[Entries on target coordinates]
====

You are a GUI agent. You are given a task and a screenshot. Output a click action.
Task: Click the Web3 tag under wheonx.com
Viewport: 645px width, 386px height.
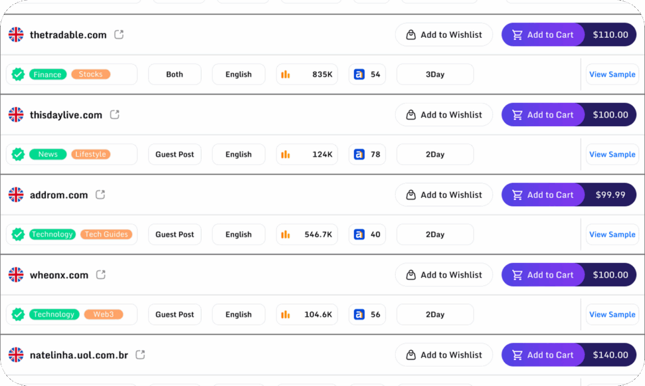coord(103,315)
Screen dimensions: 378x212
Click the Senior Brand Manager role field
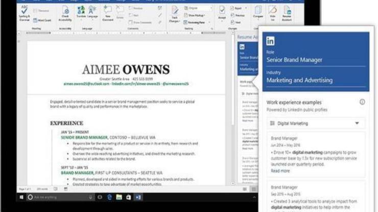coord(294,60)
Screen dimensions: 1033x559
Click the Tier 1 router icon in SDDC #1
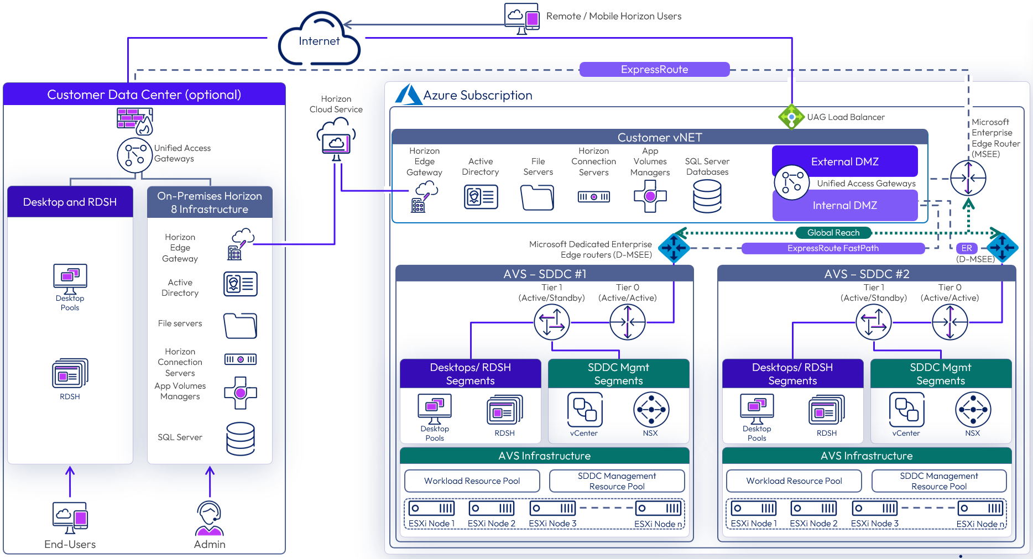551,322
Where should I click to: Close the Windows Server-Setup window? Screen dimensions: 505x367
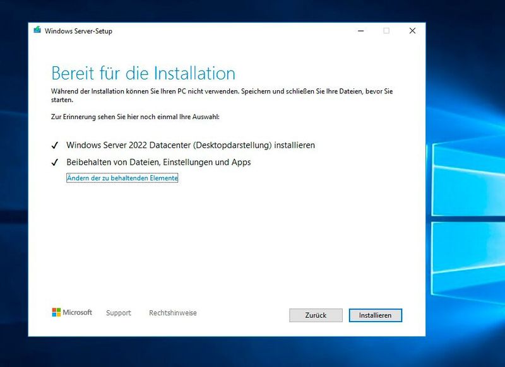click(412, 30)

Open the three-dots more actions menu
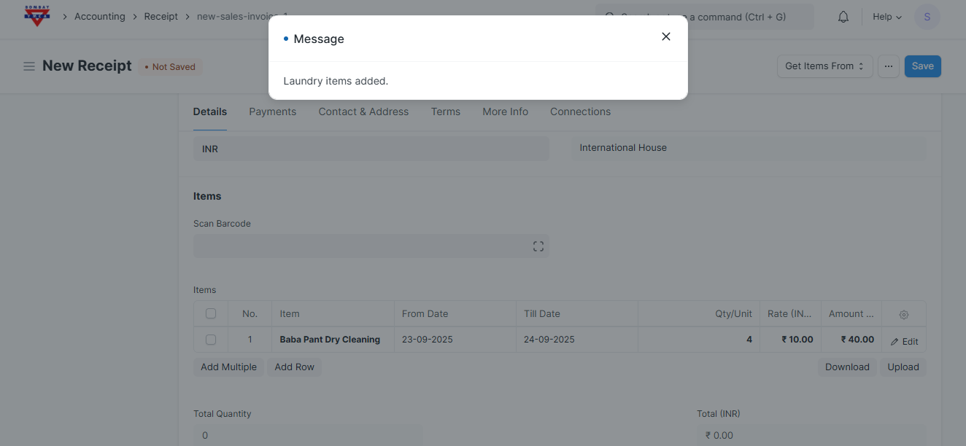point(888,66)
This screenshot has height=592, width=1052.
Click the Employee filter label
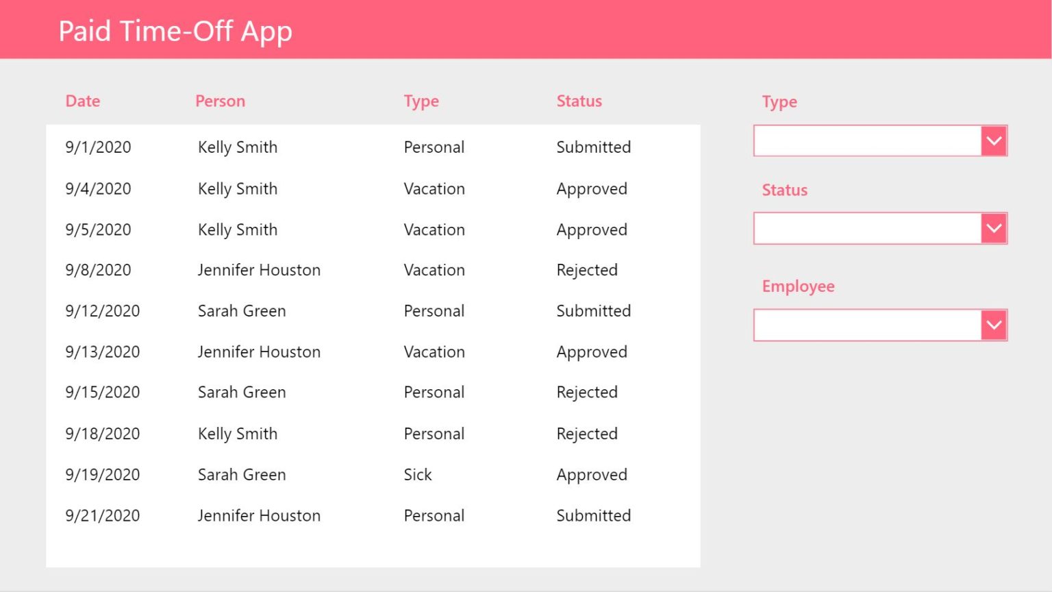point(799,286)
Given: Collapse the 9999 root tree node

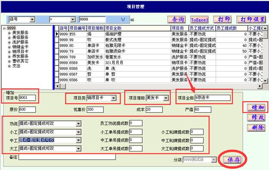Looking at the screenshot, I should pos(4,28).
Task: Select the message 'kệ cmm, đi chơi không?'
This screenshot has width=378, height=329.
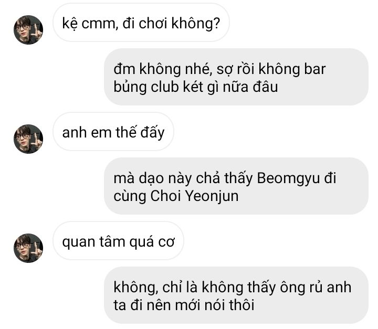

====

▸ **PROBLEM DESCRIPTION**
Report how many lines in the records above contain the word "This", giving only the number.

▸ **SOLVED EXERCISE**
2